第22話 ルビーライト4

「ハァー………お母さん怒ってたなぁ………」

 自室にて、グロウスターが溜め息を吐く。原因は魔法少女として活動していることを隠しているからなのだが、グロウスターはそれを母親に伝えようとは少しも考えていなかった。

 思春期特有の気恥ずかしさや、女手一つで頑張っている母親に迷惑や心配をかけたくないというものであった。


「………っ!イクリプス!?こんな時間に………!」


 今日の反省はどうしたのかと、母親にどやされることを覚悟して、グロウスターは窓から飛び出した。


「こちらグロウスター!出動します!」

『了承します。現在向かっているのはキュアザワンダー、ホープスカイです。』

「了解!」


 キュアザワンダーは確か回復だったわね。それとホープスカイは飽きもしないで高速移動。火力が基本メインなのは私だけ。頑張らないと!









「やけに小さいわね……………」


 いつもと少し違うサイズ感のイクリプスに、若干の疑問が過るグロウスター。しかし、考えても仕方がないと一気に距離を詰めて一撃を放つ。


「グローリーシュートッ!」

 勢いを乗せた飛び蹴りを食らい、グロウスターを警戒する犬型イクリプス。

「グールルルルルルル………………」

「ほーらほら、あんたの相手はこっちよ!」


 グロウスターは周囲の被害が少ない場所を選んでポインターを発射した。


「ガウルルルルルルル!」

「無視なんてしてないわよ!」


 噛みつくように顔を出してきたイクリプスをヒラリと躱し、手刀を叩き込む。


「ホープスカイ到着ー積載一人ー!」

「キュアザワンダー!運ばれながら到着しました!」


 まだマナを使った飛行が不慣れなキュアザワンダーをホープスカイが抱えながら現れた。

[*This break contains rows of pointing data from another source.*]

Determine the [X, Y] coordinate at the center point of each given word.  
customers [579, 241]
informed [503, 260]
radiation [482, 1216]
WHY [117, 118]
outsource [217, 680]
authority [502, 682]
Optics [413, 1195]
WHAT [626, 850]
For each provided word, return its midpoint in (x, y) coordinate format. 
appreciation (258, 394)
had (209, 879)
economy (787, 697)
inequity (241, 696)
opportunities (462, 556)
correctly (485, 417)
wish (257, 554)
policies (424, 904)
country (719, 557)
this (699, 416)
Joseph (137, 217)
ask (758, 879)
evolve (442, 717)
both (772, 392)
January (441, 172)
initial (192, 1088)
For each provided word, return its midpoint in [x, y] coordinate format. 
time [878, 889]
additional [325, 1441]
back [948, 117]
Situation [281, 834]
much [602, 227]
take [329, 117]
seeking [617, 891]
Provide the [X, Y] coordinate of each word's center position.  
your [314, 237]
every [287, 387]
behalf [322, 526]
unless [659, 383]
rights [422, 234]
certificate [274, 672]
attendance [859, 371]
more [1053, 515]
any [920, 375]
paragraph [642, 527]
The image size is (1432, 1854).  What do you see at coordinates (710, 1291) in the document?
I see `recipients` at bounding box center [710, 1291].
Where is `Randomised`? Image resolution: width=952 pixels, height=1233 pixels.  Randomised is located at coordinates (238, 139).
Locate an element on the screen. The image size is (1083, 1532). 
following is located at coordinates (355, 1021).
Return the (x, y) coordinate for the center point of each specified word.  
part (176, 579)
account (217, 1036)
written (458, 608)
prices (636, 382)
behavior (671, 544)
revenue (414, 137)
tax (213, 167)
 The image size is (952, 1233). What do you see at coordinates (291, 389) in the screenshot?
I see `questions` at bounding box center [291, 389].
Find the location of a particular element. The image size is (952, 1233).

「キュアザワンダーは後ろからサポート宜しく!ホープはいつも通りね!」

「はいはーい、人使いが荒いんだからー。

 じゃ、キュアちゃん。また空のデートしようねー。」


 イクリプスに狙われないであろう場所にキュアザワンダーを降ろしたホープスカイは、投げキッスをしつつ高速でイクリプスに向かっていった。




「ほい、撹乱するからボコしてよねー。」

「はいはい。」


 魔法少女になった時期は一年ズレているものの、実際は同い年の二人は仲が良く、軽口を叩きながら背中を預けるパートナーでもあった。



「フルーグフリューゲル!」


 ホープスカイの背中に翼が展開され、羽をはためかせながらイクリプスの注意を逸らしていく。


「余所見禁物!グローリーパンチッ!」

「きゃうん!?」

「な!?可愛い声出してんじゃないわよ!」


 意表を突かれるものの、すぐさま攻撃を再開したことにより、イクリプスは満身創痍になっていた。


「よっと、ホープ!」

 側転でイクリプスと距離を取ったグロウスターがホープスカイに合図を送る。

「もう?じゃ、空の旅はもう終わり。あるのは果てしない青ただ一つ!フェーダーエクスプロードッ!」


 その時、舞っていたホープスカイの羽根がなんの前触れもなく爆発した。もちろん中心にいたイクリプスは当然避けることも出来ず、その爆発に巻き込まれた。



「フゥー、キュアちゃーん!翼のケアお願ーい!」

「あ、はい!」

「…………呑気ね。」

「第二回戦への下準備さ。用意周到だと、褒めて欲しいね。」

「はいはい、立派立派。」

「だろー?」


 二人の予想は当たったようで、先程のイクリプスの姿が狼のようになり、体長も五メートルを越えていた。



「そうだ、久し振りに見せてよあれ。」

「え?………あぁ。」

「可愛い新人ちゃんの度肝を抜いてやろうぜー?」

「………しょうがないわね。特別よ。」













「あ、あんなに攻撃を食らったのにまだ倒れてないんだ…………」


 しかももっと怖くなってるし、黒いオーラみたいなのが出てる!?で、でもお二人とも全然動揺してない…………予測してたのかな…………?


「ありがとキュアちゃーん、また待機ヨロー。」

「はい!頑張って下さい!」

「いやぁー素直な子は良いねぇー!」


 ホープスカイさんは今回が初対面だったけど、気さくな感じで良かった。

 じゃなくて!今は戦ってるんだから!集中しないと!


「キュアボール。」


 私の周囲にいくつもの球を出し、怪我をした人に向かって投げる物。

 もちろん回復しますよ!私の肩は貧弱だけど!



 あれ……?ホープスカイさんが囮になってるのは変わらないけど、グロウスターさんは何を?










「ジュエル、セレクト。」

 腕のブレスレットに話し掛けるようにグロウスターが呟くと、そのブレスレットに付いていた宝石から小さな樹木が現れた。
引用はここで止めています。